Les vrais fans verseront une larme à l’écoute de la plage 17 du CD 33, un autre inédit : la Chaconne de Vitali, un hommage probableme­nt à Jascha Heifetz, que Szeryng vénérait et qu’il surnommait «l’empereur». Je ne peux m’empêcher d’imaginer en une extrapolat­ion de la Création d’Adam au plafond de la chapelle Sixtine les deux archets se toucher comme deux doigts dans le ciel, même si le «gras» sonore de «l’empereur» donne un relief unique à cette pièce.

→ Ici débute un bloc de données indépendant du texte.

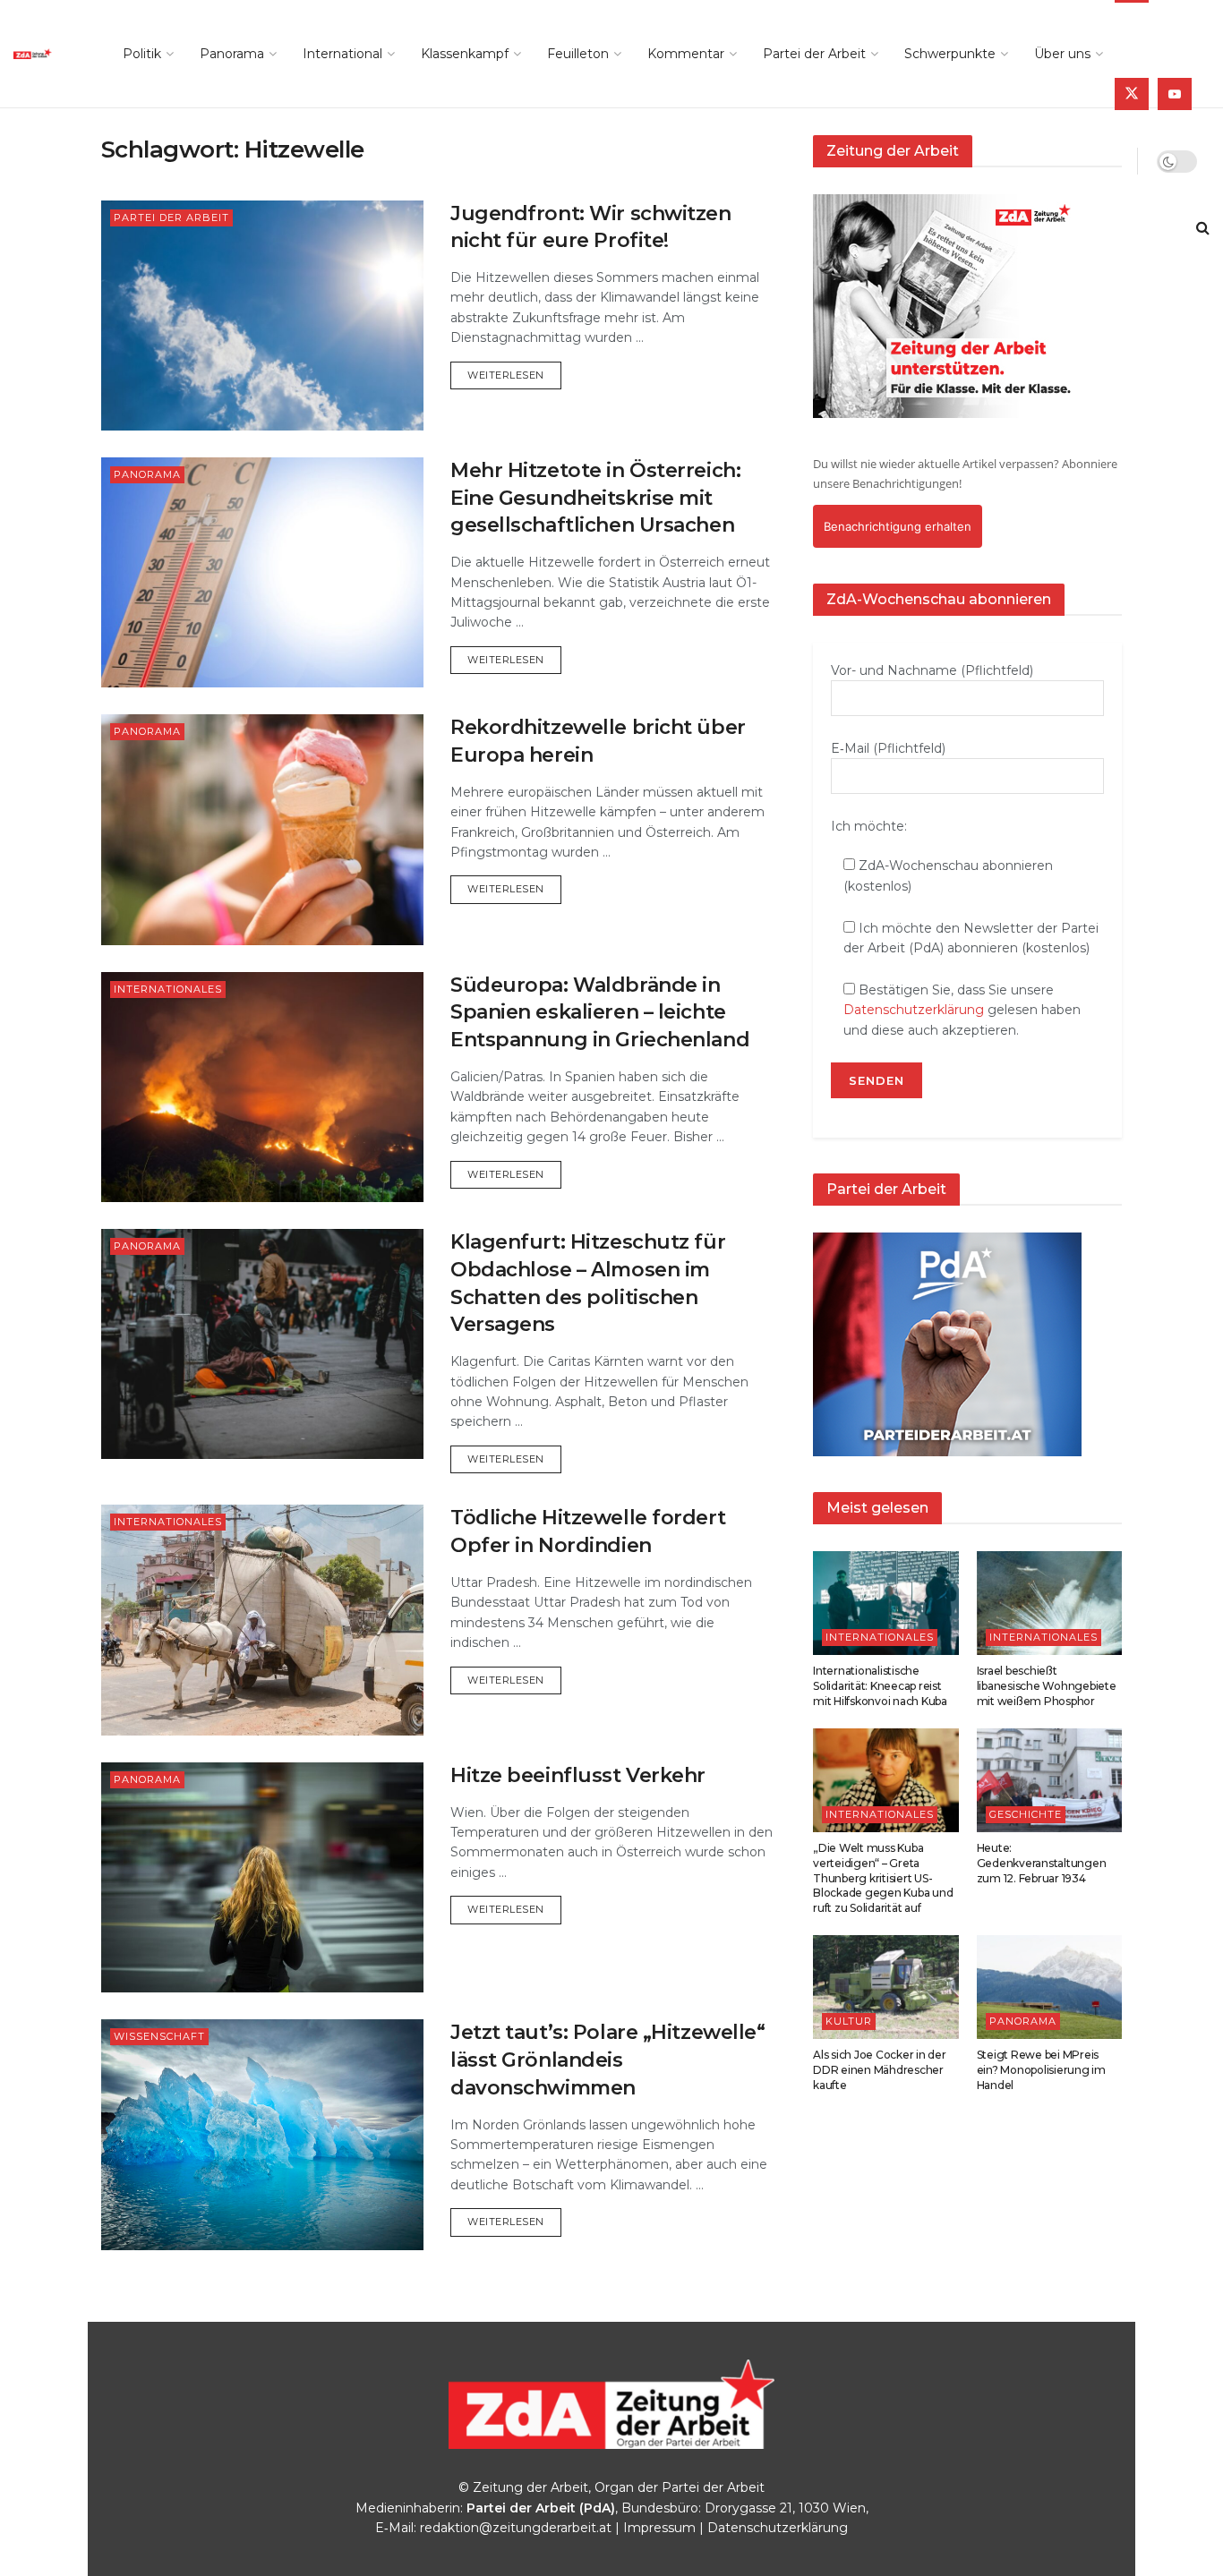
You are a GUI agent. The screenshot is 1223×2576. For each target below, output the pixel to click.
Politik (142, 54)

Ce qui manque au coffret, car le catalogue Universal n’en dispose pas, c’est la documentat­ion des oeuvres mexicaines (Ponce, Chavez, notamment) que Szeryng a suscitées.

Par contre, l’excellente surprise est le soin exceptionn­el de l’édition. Tous les documents, réédités en pochettes d’origine, ont été nouvelleme­nt rematricés en 24 bits/192 kHz par Andy Walter à Abbey Road, et toutes les bandes Mercury travaillée­s par Tom Fine, le fils de Bob Fine et Wilma Cozart, fondateurs et âmes de cette étiquette de légende.

Qui est Henryk Szeryng sur le plan violonisti­que? Si nous étions à Grasse, dans le domaine de la parfumerie, il serait pure essence de rose de Bulgarie. Les mots pureté, raffinemen­t et justesse définissen­t son art.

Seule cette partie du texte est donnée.